Improving your credit score is an effective way to increase the likelihood of your merchant account application being approved. To do this, you can pay any outstanding debt or address financial issues to increase your credit rating. By resolving past financial problems and demonstrating responsible financial management, you can rebuild your creditworthiness.

Provide a Business Plan

Providing merchant account providers with a comprehensive business plan can also help in securing a merchant account. A thorough plan should demonstrate your ability to generate consistent revenue and manage finances responsibly. This will show the merchant account provider that you have a clear strategy in place to ensure the success and stability of your business, therefore reducing your risk for the provider.  

Consider a Rolling Reserve

Agreeing to a rolling reserve in your merchant account contract conditions can be an effective strategy to increase your chances for approval. A rolling reserve is a portion of your sales that the merchant account provider holds as a security measure to cover potential chargebacks or other financial liabilities. By agreeing to these terms, you demonstrate your commitment to mitigating risks for the provider. 

Consider a Cosigner

Working with a cosigner who has a strong credit history is another viable option when trying to secure a merchant account with bad credit. A cosigner can provide additional assurance to the merchant account provider that your financial obligations will be met. Involving a cosigner with a solid credit background can help mitigate the perceived risk associated with your business, making it more likely for the provider to approve your application.

Pixxles is an accredited and efficient merchant account provider. Get in touch with Pixxles to see if we can help you open a merchant account with bad credit.  

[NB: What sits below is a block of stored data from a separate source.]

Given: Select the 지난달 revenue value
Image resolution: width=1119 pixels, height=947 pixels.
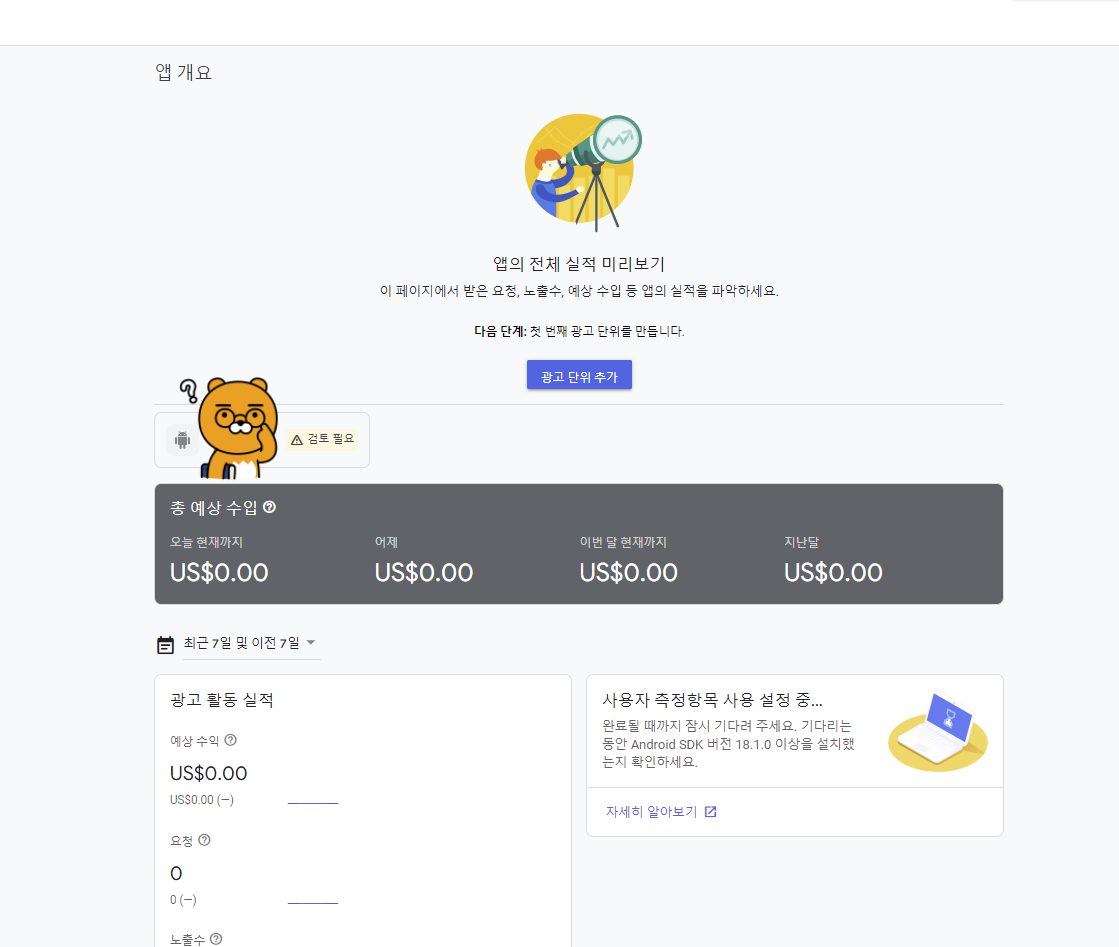Looking at the screenshot, I should pos(833,572).
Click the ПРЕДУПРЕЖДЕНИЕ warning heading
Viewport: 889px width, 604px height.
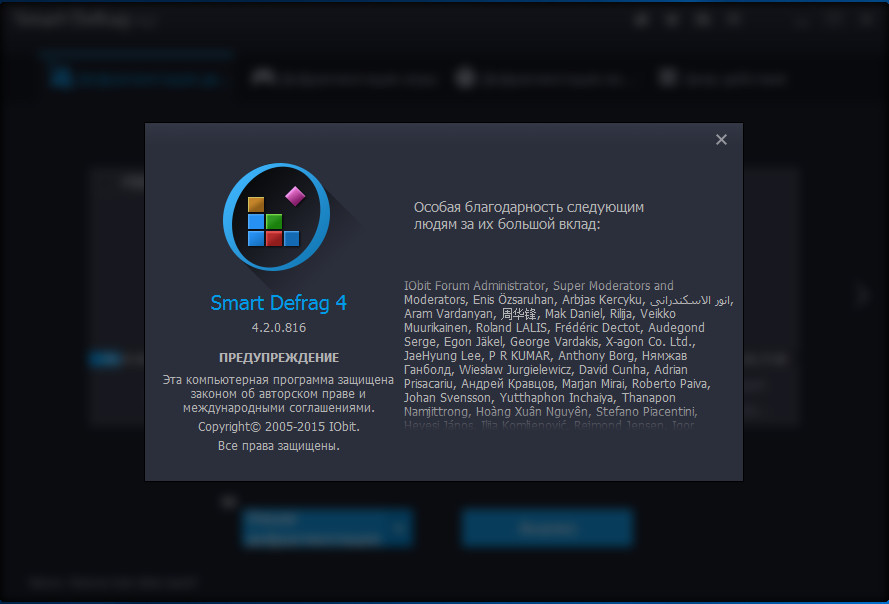pos(278,357)
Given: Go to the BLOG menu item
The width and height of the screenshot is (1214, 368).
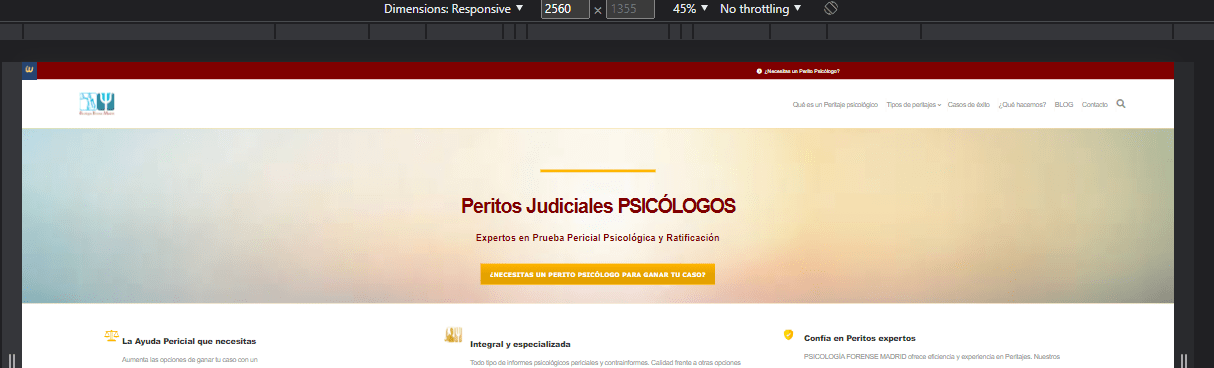Looking at the screenshot, I should point(1064,104).
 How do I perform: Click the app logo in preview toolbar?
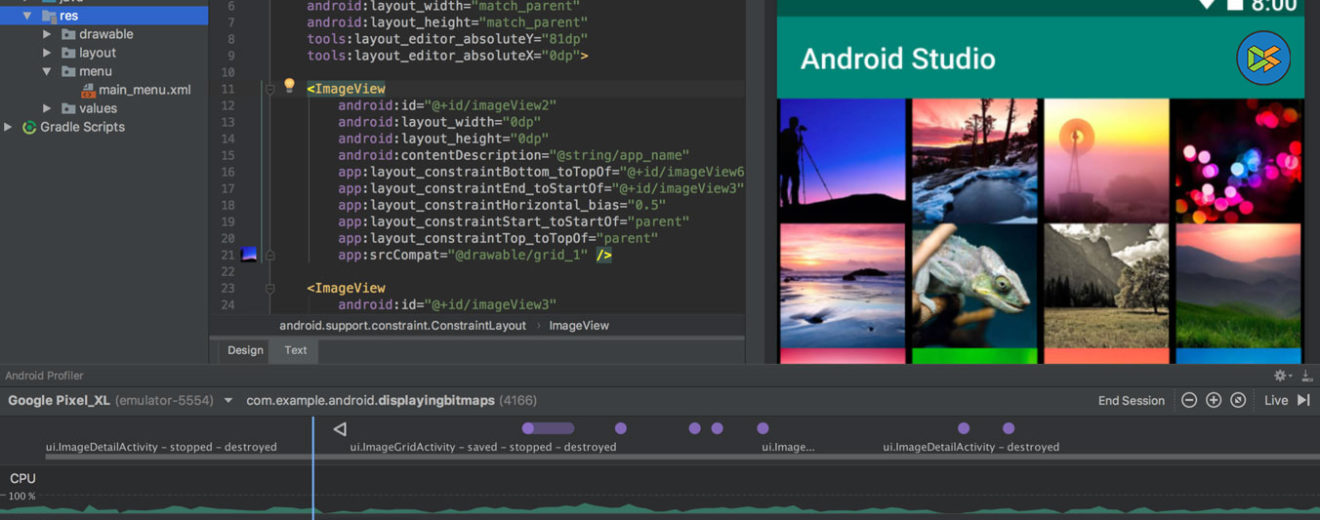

Can I get a merchant account with bad credit?

Yes, you can get a merchant account with bad credit. Bad credit merchant account providers specialise in working with businesses with poor credit histories. They will offer tailored merchant account solutions to meet your unique business needs.  

What credit score is needed for a merchant account?

The credit score requirement for a merchant account varies between merchant account providers. Generally, a high credit score will increase your chances of approval. If you have a low credit score, you can apply for a bad credit merchant account.

Why does my credit history matter when applying for merchant services?

Merchant account providers use your credit history to determine the risk level of your business. A poor credit history indicates your business has difficulty with financial obligations, increasing the risk of your business. By demonstrating a good credit history, you can increase your chances of being approved for a merchant account.